You have to be okay with taking a Sabbath. It means maybe working a little harder on Saturday, or Wednesday, or whatever day before your “Sabbath Day.” This allows you to recharge and reset and prepare yourself mentally for the next day.

The last thing that they didn’t tell me about college is that it doesn’t look like the perfect Pinterest board, no matter how hard you try. Your desk isn’t going to look as great as the one you pinned. Your bed is never going to look perfect. You can’t fit everything in your closet no matter how hard you try. And you will never have a perfectly organized room. It just doesn’t happen. And that is okay too.

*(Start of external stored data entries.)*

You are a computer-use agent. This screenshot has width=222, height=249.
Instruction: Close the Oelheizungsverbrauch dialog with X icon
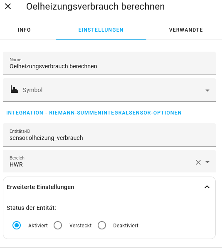coord(8,7)
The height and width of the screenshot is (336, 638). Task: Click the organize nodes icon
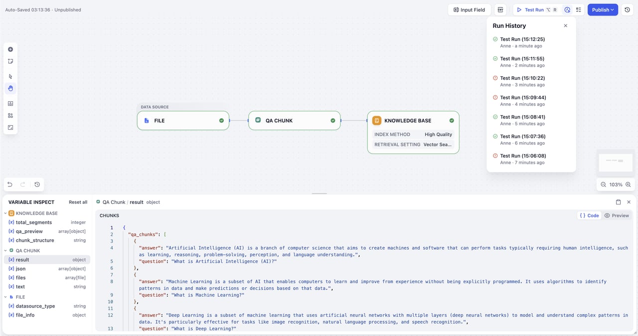tap(10, 116)
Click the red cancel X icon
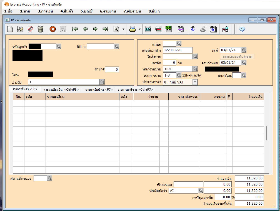280x211 pixels. pos(53,29)
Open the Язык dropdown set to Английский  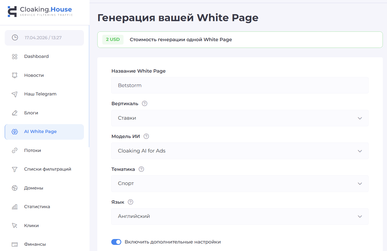point(240,216)
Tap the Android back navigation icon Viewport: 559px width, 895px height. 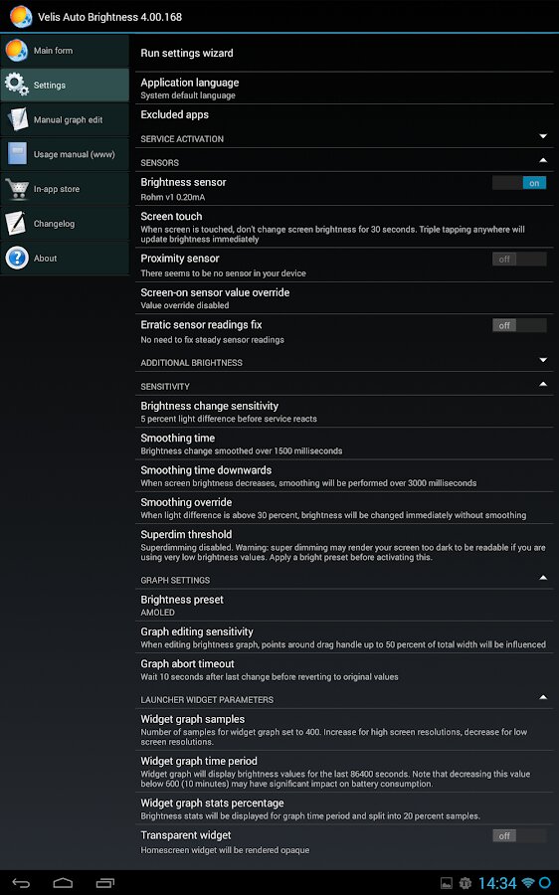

I think we strive for perfection. We are afraid of failure. Maybe you aren’t but I sure am. And while we should strive to always be our best I think we need to get to the point that we realize that we aren’t going to be perfect. At the end of the day, when you lay your head on your pillow, there are still going to be things left unfinished. Even if they are finished they probably could have been better. Your life isn’t going to be as perfect as your “College Life” Pinterest board. It doesn’t have to be.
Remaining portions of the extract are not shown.